[Collected data]
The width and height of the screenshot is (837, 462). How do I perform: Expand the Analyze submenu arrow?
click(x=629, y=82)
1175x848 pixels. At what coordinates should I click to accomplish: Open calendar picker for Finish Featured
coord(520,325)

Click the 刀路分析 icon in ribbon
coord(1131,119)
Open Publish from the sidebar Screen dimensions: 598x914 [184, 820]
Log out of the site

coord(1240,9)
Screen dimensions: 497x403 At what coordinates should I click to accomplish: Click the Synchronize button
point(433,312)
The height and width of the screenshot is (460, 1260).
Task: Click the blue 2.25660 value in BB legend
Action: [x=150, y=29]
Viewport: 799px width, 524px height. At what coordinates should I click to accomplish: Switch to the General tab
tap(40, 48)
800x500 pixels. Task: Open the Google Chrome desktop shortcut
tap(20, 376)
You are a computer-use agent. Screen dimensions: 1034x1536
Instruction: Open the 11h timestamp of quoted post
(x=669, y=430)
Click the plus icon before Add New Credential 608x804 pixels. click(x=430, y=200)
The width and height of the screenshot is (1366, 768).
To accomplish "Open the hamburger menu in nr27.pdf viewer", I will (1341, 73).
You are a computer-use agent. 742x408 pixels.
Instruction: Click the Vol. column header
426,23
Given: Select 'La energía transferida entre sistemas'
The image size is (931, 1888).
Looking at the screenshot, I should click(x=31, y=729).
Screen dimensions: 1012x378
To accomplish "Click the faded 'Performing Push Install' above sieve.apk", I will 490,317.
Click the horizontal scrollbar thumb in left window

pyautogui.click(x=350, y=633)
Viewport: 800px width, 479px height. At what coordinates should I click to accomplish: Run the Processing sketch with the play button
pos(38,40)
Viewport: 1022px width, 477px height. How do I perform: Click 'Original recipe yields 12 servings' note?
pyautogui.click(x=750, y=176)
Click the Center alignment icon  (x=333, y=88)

• [Work request]
Take the lines above from the one containing "Given: Select 'La" down to the one containing "Screen dimensions: 1012x378", and transcribe them exactly, both ends included.

• [Solution to this exercise]
Given: Select 'La energía transferida entre sistemas'
The image size is (931, 1888).
Looking at the screenshot, I should click(x=31, y=729).
Screen dimensions: 1012x378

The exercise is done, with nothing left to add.